Introduction
Multi-agent systems have garnered significant attention from researchers due to their widespread presence and crucial roles in various domains. In nature, these systems are evident in ecosystems and food chains[3], [13]. In industrial applications, they are indispensable in automated manufacturing and robotics[12], [21], intelligent transportation[14], coordinated patrol[2], formation control[17], and cooperative navigation[7]. Multi-agent reinforcement learning is a crucial approach for exploring multi-agent collaboration strategies[15], [19]. However, as multi-agent systems are increasingly applied to more complex tasks with a growing number of agents, the interaction information between agents is more and more frequent, and the dynamic environment changes more and more. Large-scale modeling inevitably leads to the curse of dimensionality, significantly increasing the difficulty of training.
Multi-agent interactions can be naturally modeled as a graph, where nodes represent agents and edges represent their interactions[10]. Agents can share crucial knowledge, experiences, and environmental information through the connections and information transfer between nodes to achieve mutual learning and strategy optimization. Graph convolution is an effective method to represent agent communication and analyze the importance distribution among different agents [8], [16], [18]. However, as the scale of tasks increases, the amount and complexity of information exchanged between agents also grows. Agents need to extract meaningful information from massive and dynamically changing environments, determine the state dependencies between agents to collaborate more effectively, learn more "advanced" strategies, and achieve more efficient and intelligent systems.
Motivated by the aforementioned discussions, we propose a multi-agent hierarchical graph attention actor-critic reinforcement learning method (MAHGAC). The contributions of our method are as follows: 1). We model the multi-agent interactions as a graph, where agents are represented as nodes and the connections between them as edges for information exchange. The graph neural networks encode each agent’s observations into a fixed-dimensional node embedding vector, ensuring flexibility and scalability regardless of the number of agents. 2). To solve the complex information interaction among agents, we propose a hierarchical-graph-attention mechanism, which updates the node embedding vector into an information-condensed and contextualized state representation to aggregate the ’inter-agent’ individual and ’intergroup’ hierarchical relationships. Therefore, agents can learn the importance weights of other agents, dynamically selecting teammates to cooperate with or opponents and explore more advanced strategies. 3). Finally, we performed experiments on multiple multi-agent tasks, such as full cooperation and mixed cooperative competition, to validate the effectiveness, stability, and scalability of MAHGAC.
Methods
The overall structure of the MAHGAC is shown in Figure 1. MAHGAC employs the actor-critic multi-agent reinforcement learning network, where agents interact with the environment to learn strategies through trial and error.
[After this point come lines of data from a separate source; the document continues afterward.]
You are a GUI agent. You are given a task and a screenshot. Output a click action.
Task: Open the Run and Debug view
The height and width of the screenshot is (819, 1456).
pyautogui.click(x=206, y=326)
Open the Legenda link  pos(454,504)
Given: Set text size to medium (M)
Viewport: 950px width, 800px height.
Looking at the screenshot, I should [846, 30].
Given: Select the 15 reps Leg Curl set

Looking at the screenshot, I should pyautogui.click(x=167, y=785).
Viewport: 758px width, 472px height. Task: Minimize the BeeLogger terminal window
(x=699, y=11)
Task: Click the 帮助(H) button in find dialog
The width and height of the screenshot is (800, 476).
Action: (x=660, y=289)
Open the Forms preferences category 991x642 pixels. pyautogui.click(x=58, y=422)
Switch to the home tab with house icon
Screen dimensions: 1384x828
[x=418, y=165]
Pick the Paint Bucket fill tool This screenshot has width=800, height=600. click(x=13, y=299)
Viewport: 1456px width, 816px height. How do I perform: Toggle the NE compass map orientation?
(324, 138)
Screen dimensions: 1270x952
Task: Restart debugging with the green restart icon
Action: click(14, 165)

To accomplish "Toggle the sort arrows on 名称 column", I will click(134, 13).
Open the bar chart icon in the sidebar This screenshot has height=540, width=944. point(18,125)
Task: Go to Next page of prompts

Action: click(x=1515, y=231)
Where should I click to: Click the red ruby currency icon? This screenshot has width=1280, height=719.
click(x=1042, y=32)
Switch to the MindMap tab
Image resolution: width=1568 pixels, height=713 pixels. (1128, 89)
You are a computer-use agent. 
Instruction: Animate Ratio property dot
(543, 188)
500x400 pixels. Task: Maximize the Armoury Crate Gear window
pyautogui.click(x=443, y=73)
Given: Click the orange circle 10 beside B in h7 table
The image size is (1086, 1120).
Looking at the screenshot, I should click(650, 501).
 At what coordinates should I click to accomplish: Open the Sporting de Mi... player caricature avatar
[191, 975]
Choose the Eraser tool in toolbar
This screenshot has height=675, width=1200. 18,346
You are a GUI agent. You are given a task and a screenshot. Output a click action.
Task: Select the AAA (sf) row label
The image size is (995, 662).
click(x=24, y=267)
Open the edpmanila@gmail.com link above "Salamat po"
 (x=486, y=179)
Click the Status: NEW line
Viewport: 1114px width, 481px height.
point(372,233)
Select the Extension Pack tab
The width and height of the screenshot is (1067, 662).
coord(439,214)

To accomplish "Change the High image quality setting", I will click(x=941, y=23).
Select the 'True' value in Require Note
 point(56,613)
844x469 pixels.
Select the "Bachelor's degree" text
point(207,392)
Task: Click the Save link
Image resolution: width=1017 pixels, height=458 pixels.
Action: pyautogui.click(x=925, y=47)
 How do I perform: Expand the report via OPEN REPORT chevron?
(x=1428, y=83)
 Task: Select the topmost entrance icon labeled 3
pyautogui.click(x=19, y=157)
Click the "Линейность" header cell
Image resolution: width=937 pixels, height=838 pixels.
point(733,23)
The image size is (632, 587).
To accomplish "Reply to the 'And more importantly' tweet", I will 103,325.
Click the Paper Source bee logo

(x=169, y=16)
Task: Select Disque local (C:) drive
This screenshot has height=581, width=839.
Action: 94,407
We model the multi-agent interaction as the graph G = (V, E), the entities (agents and landmarks) in the environment are abstracted as nodes n ∈ V on the graph, and there are edges e ∈ E between nodes, which can communicate with each other. The local observation information oi of each agent i is encoded as a node-embedding vector
The overall structure of the MAHGAC. The MAHGAC adopts the centralized training and decentralized execution(CTDE) training paradigm. During the training, adopting a centralized critic, agent i can obtain information from all agents; through sharing a HGAT mechanism, the agent learns the importance weights of other agents in its vicinity. During the testing, each agent executes actions based on its observations.
A. Hierarchical Graph Attention Network (HGAT)
Hierarchical graph attention network (HGAT) updates the observations oi of agents into an information-condensed and contextualized state representation, as is shown in Figure 1(HGAT).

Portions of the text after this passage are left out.